— EXERCISE OBJECTIVE —
Rewrite the part of the listing that begins at the line containing "At what coordinates should I click to accomplish: Close" and runs through the end of the listing, replacing "print preview" with "page preview" and leaving everything else unchanged. Give only those lines, without the pictures.

■ ■ ■ ■

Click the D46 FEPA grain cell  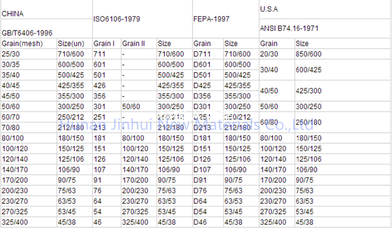tap(208, 222)
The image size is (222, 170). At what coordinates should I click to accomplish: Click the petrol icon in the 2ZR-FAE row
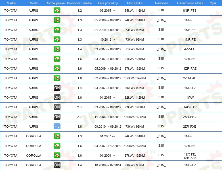57,78
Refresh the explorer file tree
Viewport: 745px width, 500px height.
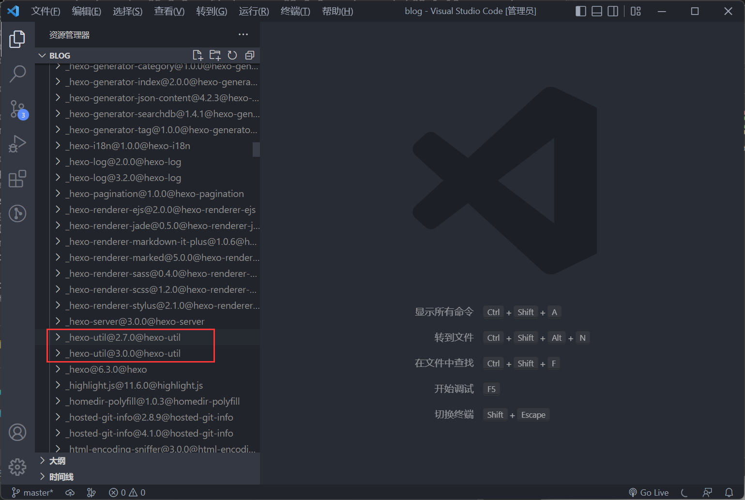tap(232, 55)
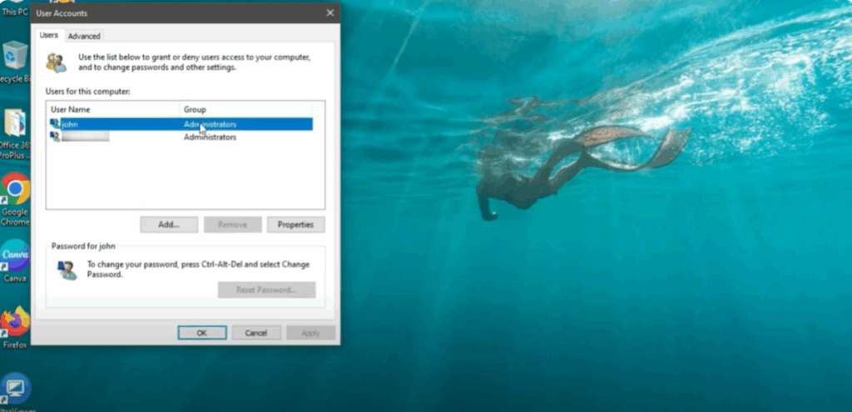Image resolution: width=852 pixels, height=412 pixels.
Task: Click the key icon in Password for john
Action: (x=67, y=270)
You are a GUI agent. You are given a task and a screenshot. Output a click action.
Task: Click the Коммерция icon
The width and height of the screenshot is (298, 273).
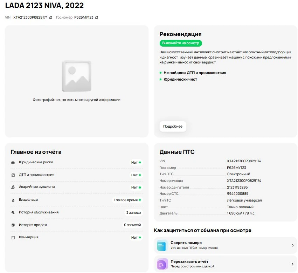point(13,238)
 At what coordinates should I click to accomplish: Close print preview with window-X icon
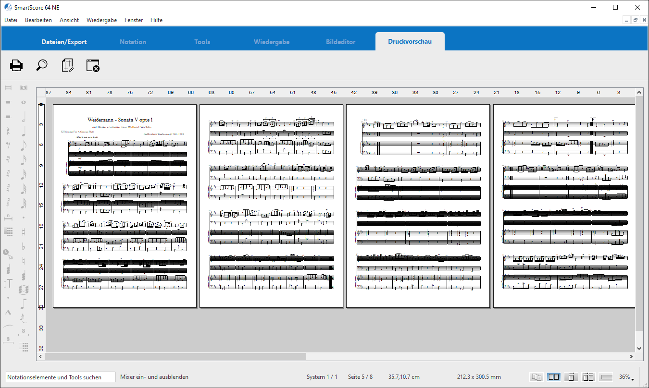point(93,65)
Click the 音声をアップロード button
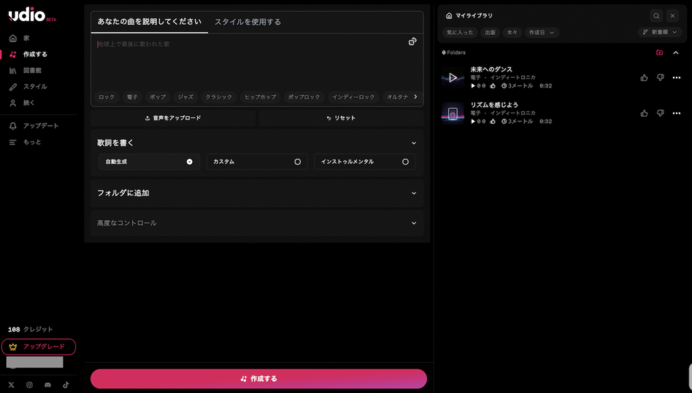692x393 pixels. point(173,117)
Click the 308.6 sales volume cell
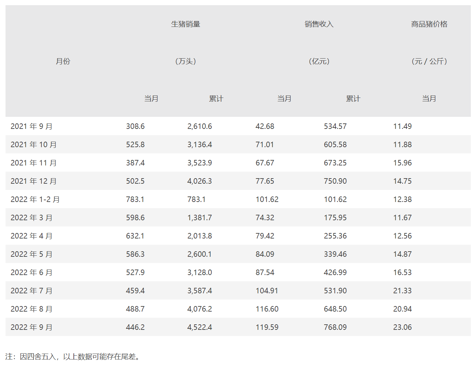 click(135, 126)
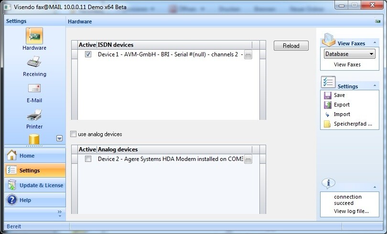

■ ■ ■ ■

— WRITTEN RESPONSE —
 At what coordinates should I click to accomplish: Close page preview with window-X icon
point(93,65)
Click the 音声をアップロード button
692x393 pixels. point(173,117)
Click the 308.6 sales volume cell
 click(135, 126)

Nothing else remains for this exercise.